Tragedia di Cutro: processo a telecamere spente

Mercoledì, 24 Giugno, 2026

Mentre sabato 20 giugno 2026, in occasione dellaGiornata mondiale del Rifugiato” indetta dall’ONU venticinque anni fa, le testate online ed i Tg dedicavano sparuti servizi alle dichiarazioni a commento, rilasciate dal Presidente Sergio Mattarella, a Crotone, il giorno prima, 19 giugno si è tenuta udienza al processo penale, a telecamere chiuse, sulla tragedia del mare di Cutro del 26 febbraio 2023. 

Un processo di cui, chi volesse averne informazioni, dovrebbe cercare su una testata online calabrese e “scrollando” fino in fondo lo smartphone, tra le ultime in coda. Nessuna notizia sui TG nazionali, nessuna sulle loro testate online, solo un ridotto servizio su Tg3 Calabria, di sabato 20. 

Nella notte del 26 febbraio 2023 a Steccato, la frazione sul Mar Ionio di Cutro, in provincia di Crotone, si compì una tragedia immane. Morirono 94 persone in cerca di una vita migliore, di cui 35 bambini. Si stima che un numero altrettanto grande di persone andò disperso nel mare in tempesta, passeggeri stipati all’inverosimile su una barca da trasporto e da carico (kayik in turco) la “Summer Love”, incagliatasi e spezzatasi in due su una secca. Le onde del mare e le forze allo stremo dei disgraziati naviganti, impedirono loro di raggiungere la salvezza sulla spiaggia calabrese che era a poche decine di metri. 

Una tragedia che si sarebbe potuta evitare e che incrementa l’orribile statistica delle 32.000 persone che si stima abbiano perso la vita nel Mediterraneo, negli ultimi dieci anni. 

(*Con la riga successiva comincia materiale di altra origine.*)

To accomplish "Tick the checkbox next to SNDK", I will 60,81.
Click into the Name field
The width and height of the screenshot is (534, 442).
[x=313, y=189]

Il processo penale, che si sta celebrando a Crotone, vede imputati quattro appartenenti alla Guardia di Finanza e due ufficiali della Guardia Costiera. Il collegio giudicante ha assunto la straordinaria decisione di non ammettere le telecamere nell’aula del Tribunale, rigettando le istanze presentate dai giornalisti e giustificando il divieto con l'obiettivo di "garantire sicurezza e tranquillità" nello svolgimento delle udienze. Il provvedimento limita la diffusione di riprese audio e video, consentendo solo brevissimi spazi di ripresa in apertura o chiusura di udienza. 

Nell’attuale mondo dei media, quando anche gli articoli scritti si declinano in “podcast” filmati, “reel” e “storie”, spegnere la comunicazione visiva significa abbattere l’interesse dell’opinione pubblica. Il risultato immediato è stato che del processo sulla strage di Cutro non ne scrive nessuno, non ne parla nessuno e in definitiva nessuno sa della morte tragica di 94 persone. Forse ritornerà all’attenzione della cronaca a sentenza pronunciata. 

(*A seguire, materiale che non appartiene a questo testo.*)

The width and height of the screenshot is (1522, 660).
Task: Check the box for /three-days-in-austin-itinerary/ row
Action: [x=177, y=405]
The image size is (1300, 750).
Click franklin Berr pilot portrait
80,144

Il provvedimento del Tribunale di Crotone si incanala nel solco politico che ha condotto a trattare le emergenze in mare, innanzitutto impostandole come operazioni di polizia, anziché di salvataggio di imbarcazioni in difficoltà oggettive. Il dibattito processuale dovrà stabilire le eventuali  responsabilità e omissioni nell’intervento di soccorso, sulla base degli accertamenti e dei monitoraggi della navigazione del natante, che avrebbero potuto e dovuto “trasformare” l’operazione di polizia, in un’operazione di salvataggio di vite umane, e che per negligenza o superficialità non hanno avuto corso. 

Un solco politico che è anche “humus politico” creato nei mesi e negli anni precedenti a suon di messaggi barbari con l’unico scopo di alimentare la paura dell’immigrato, di slogan “securitari” e circolari interne agli organi di controllo e di intervento in mare, che hanno dirottato le operazioni umanitarie verso un obbligo burocratico, innanzitutto di controllo di polizia, e di soccorso solo successivamente, “solo in caso di pericolo imminente”. 

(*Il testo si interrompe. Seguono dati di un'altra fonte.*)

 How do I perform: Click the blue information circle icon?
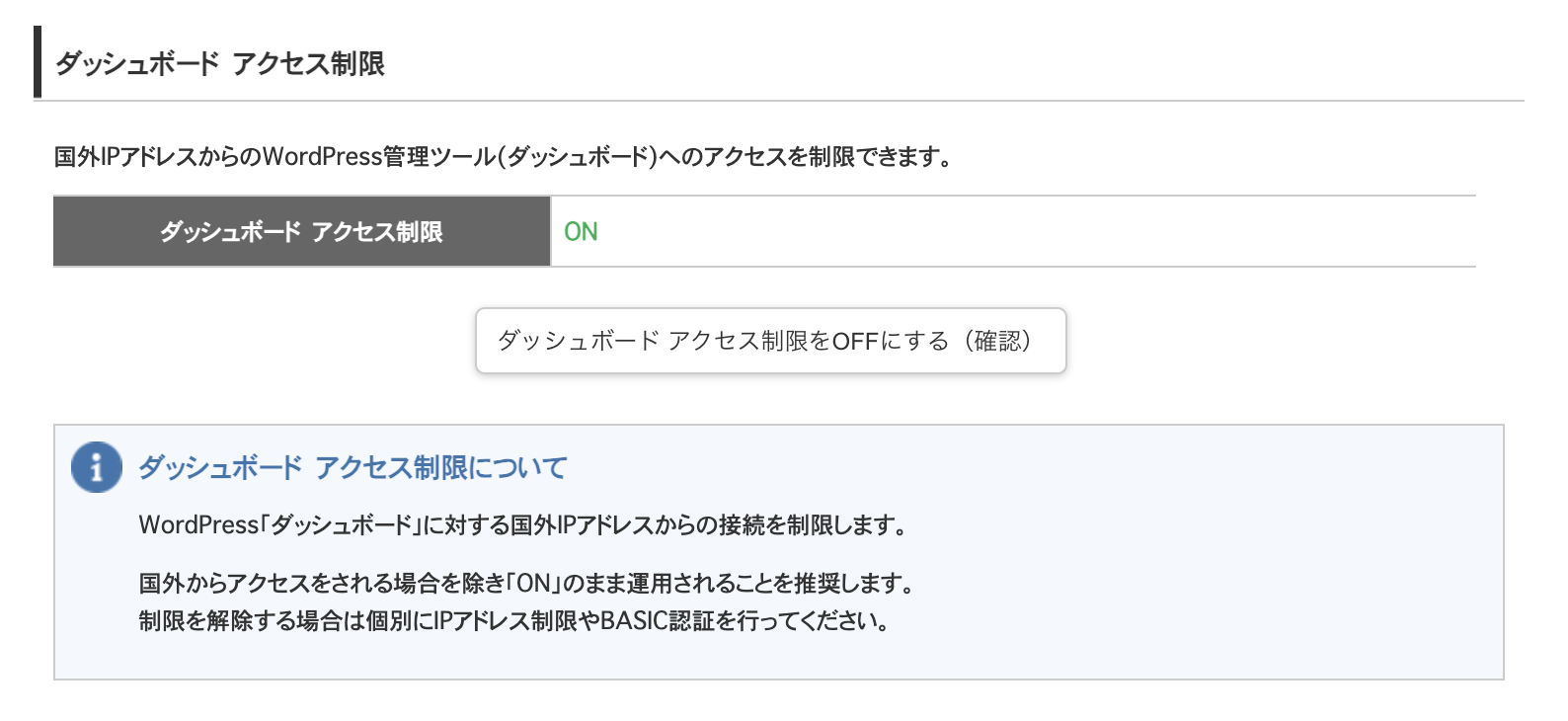[97, 466]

Mentre un tempo la Guardia costiera effettuava salvataggi in piena autonomia applicando sempre le regole di “Search and rescue”, attualmente viene invitata ad attenersi scrupolosamente alle indicazioni operative di polizia, al fine di prevenire l’ingresso illegale di immigrati sul territorio nazionale. Operazioni di polizia, oggi, che potrebbero domani trasformarsi in un’operazione di “Difesa dei Confini”, di facile speculazione populistica, nella quale la gestione dei flussi migratori verrà intesa come una questione di sicurezza nazionale e di ordine pubblico. 

Lo slittamento verso la disumanità è sotto gli occhi di tutti, ma a “telecamere spente”, affinchè si possa garantire “sicurezza e tranquillità”.